Unnikrishnan points out that unlike traditional outsourcing and off-shoring, which can carry a degree of operational and financial risk and sometimes disappointing results, outsourcing supply chain analytics is virtually risk-free. “It’s relatively easy to implement, requiring no exchange of people, processes, or systems. It’s also flexible. Instead of being locked into multi-year contracts, most companies subscribe to a data analytics service on an as-needed basis,” he explains. “Outsourcing providers in India are able to spread one highly skilled, low-cost expert across three or four accounts for greater leverage than an individual company could achieve on its own.”

Ralph Brander, a logistics and supply chain expert, says that pinpointing the supply chain pain and understanding its root cause is the only way to successfully solve supply chain problems. “One common challenge I see is that organizations tend to focus on end result numbers without fully understanding the drivers of those indicators,” he says. “One way to avoid focusing only on the numerical indicators is to map processes along the supply chain that have an impact on the end indicator. Another consideration is to understand the result and behavior that the business is trying to achieve by measuring and reporting on the indicator as compared to the goal.”

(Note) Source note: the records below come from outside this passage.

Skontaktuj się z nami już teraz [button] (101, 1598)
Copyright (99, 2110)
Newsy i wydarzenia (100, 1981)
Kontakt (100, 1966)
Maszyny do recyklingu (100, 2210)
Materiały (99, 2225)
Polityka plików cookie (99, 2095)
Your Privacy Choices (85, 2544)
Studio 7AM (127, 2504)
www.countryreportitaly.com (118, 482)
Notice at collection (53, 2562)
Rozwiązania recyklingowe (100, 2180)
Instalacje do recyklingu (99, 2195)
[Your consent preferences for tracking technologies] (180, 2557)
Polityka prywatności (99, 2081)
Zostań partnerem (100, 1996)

Brander worked with a company to determine why the on time percentage for receipts was low and how that percentage could increase. “We used the percentage as a key performance indicator, and goals to improve year-over-year performance were provided to management who could affect the change,” explains Brander. “The challenge was identifying the true desired results and measuring them to determine the root causes of late products and then attacking those issues.”

Brander looked at the desired results and decided that inventory reduction, improved in-stocks, and resulting sales would provide the greatest cash improvement for the company. “We looked at the full supply chain from vendor to shelf to determine the root causes of late deliveries and how to improve store level in-stocks. We found that store level in-stocks were highly impacted by the delivery schedule more than in-store behavior,” he explains. “We addressed these issues and had a measurable impact both in-stocks and sales. There were several systemic issues that we corrected to allow the supply chain to function correctly and smoothly, improving performance and confidence levels.”

Vijay Hanagandi, an operations research engineer, says that mathematical programming (also known as optimization) is a key technology differentiator that he uses in his supply chain applications. “Optimization involves translating the supply chain problem into a mathematical problem and solving it using algorithms to arrive at optimal solutions,” he explains. “Supply chain network optimization is a classic application of this technology where, traditionally, people used heuristics and simplistic rules to solve complex and critical problems. Optimization technology allows me to define the distribution network mathematically, ask complex questions, and arrive at optimal results. These results are not only mathematically sound but also practical and implementable as they can be configured to take into account day-to-day business constraints.”